Increasingly, Courts Scrutinizing Lawyers' Social Media Activity
The recent New Jersey case of a lawyer whose excuse for missing a filing deadline was proved false by vacation photos she posted on Instagram is part of a growing body of cases in which lawyers and judges faced scrutiny over their social media postings.
April 30, 2018 at 04:20 PM
4 minute read
The recent New Jersey case of a lawyer whose excuse for missing a filing deadline was proved false by vacation photos she posted on Instagram is part of a growing body of cases in which lawyers and judges faced scrutiny over their social media postings.
A federal judge in Newark ordered New York attorney Lina Franco to pay $10,000 in sanctions on April 26 after a sharp-eyed defense lawyer noticed that her personal Instagram page showed her vacationing in Miami on the week she was supposed to submit a motion in a wage-and-hour case. Franco told the court she missed the deadline because she was caring for her ailing mother.
As Facebook, LinkedIn and other social media platforms become standard vehicles for lawyers to promote their practices, some seem to be oblivious to problems that could arise when they post online about their work.
Sometimes, attention is focused on social media posts that, on the surface, appear to have no obvious ulterior motive, such as those of Franco and a federal judge in Sacramento, California, who tweeted anonymously about a case he was hearing.
In 2017, Senior U.S. District Judge Walter Shubb maintained a Twitter account, @nostalgist1, at the time he approved a $122 million settlement between the federal government and Sierra Pacific Industries Inc. over a fire that consumed 65,000 acres in a national forest. The account was used to follow the feed from the local U.S. Attorney's Office, which prosecuted the Sierra Pacific case, and was used to retweet a news article about the case that the defense said was inaccurate.
The defense sought to revoke the settlement deal in light of the judge's postings, but the U.S. Court of Appeals for the Ninth Circuit refused.
Some other lawyers have found themselves in hot water for employing social media in deliberate acts to gain advantage at trial.
In New Jersey, a furor arose over two defense lawyers accused of instructing a paralegal to “friend” the plaintiff on Facebook, in hopes of gathering information about him.
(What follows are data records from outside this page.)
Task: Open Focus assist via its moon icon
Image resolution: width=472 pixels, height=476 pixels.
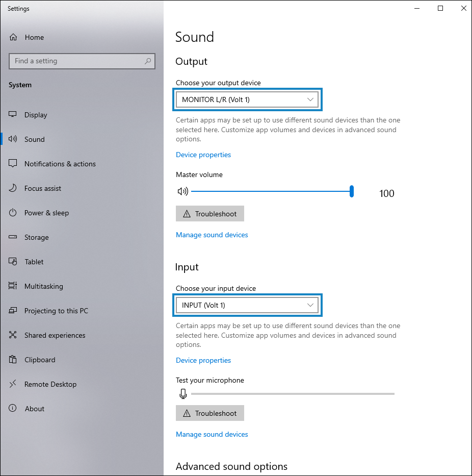Action: click(x=12, y=188)
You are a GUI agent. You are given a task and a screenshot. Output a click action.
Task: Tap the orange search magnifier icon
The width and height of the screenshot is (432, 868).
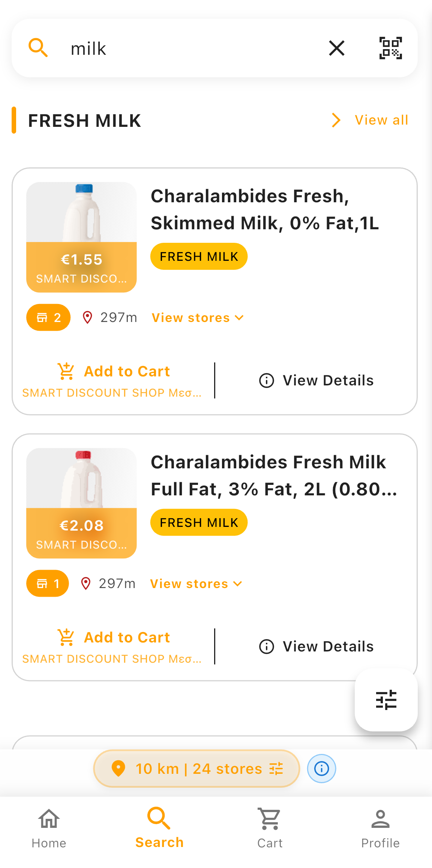[38, 48]
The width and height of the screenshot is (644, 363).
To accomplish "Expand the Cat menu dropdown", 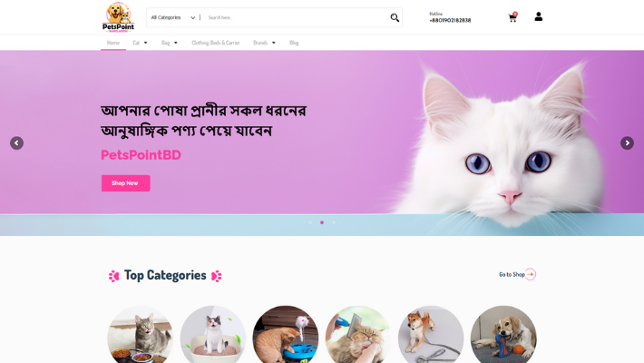I will 140,43.
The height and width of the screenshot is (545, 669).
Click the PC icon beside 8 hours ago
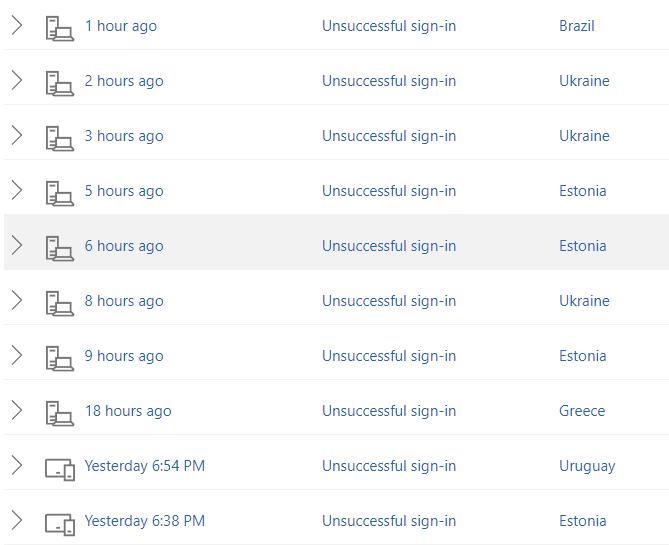click(59, 302)
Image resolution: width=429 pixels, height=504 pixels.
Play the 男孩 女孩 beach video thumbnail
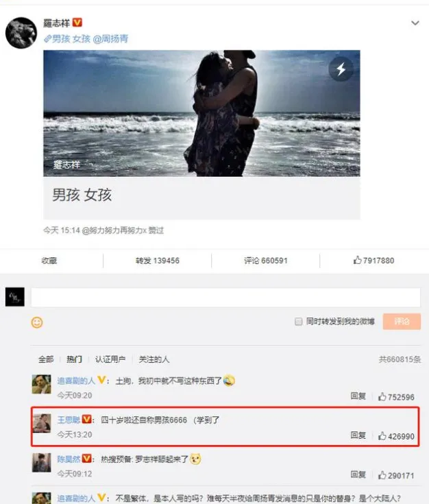point(201,113)
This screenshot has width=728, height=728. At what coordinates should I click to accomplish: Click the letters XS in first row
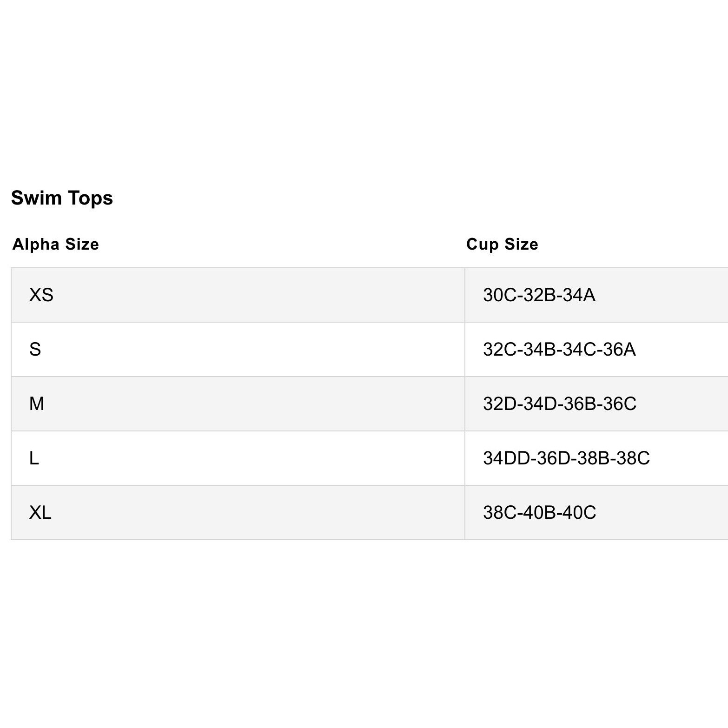41,295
John Robertelli and Gabriel Adamo, representing the borough of Oakland, employed that tactic against Dennis Hernandez, who filed a suit after he was struck by a police car. After a District Ethics Committee refused to bring charges against Robertelli, the Supreme Court ordered the ethics case to proceed in 2016.
And in late 2017, plaintiffs lawyers in a suit in state court in Philadelphia over alleged side effects of blood thinner Xarelto faced questioning about postings on their Instagram accounts showing the courtroom with the hashtag #killinnazis. Although there is no evidence any of the jurors saw the postings, defense lawyers in the case maintained that they were intended to link Nazi Germany to defendant Bayer, a German-based company that developed the drug. The defendants are hoping to overturn a $27.8 million verdict in that case.
In another novel use of social media, Centre County, Pennsylvania, District Attorney Stacy Parks created a fake Facebook page to snoop on criminal defendants. Parks' fate now lies with the state Disciplinary Board, and ultimately with the Supreme Court of Pennsylvania.
Parks, who created the fake persona of Britney Bella using a photo of her sister, said she did so to facilitate the self-identification of drug dealers, but media reports say she is under investigation by state disciplinary authorities over the novel tactic.
Deciding what's right and what's wrong is a challenge for the courts, which have occasionally upbraided lawyers for their ill-considered online postings. However, some judges have been more forgiving.
In the Ninth Circuit case concerning the trial judge posting online about the case before him, Court of Appeals Chief Judge Sidney Thomas stopped short of telling judges not to blog about cases they are hearing, but warned would-be posters to consider the consequences.
The Ninth Circuit rejected Sierra Pacific's argument that the Twitter posts by the trial judge showed bias and warranted a recusal.
“This case is a cautionary tale about the possible pitfalls of judges engaging in social media activity relating to pending cases, and we reiterate the importance of maintaining the appearance of propriety both on and off the bench,” the court said.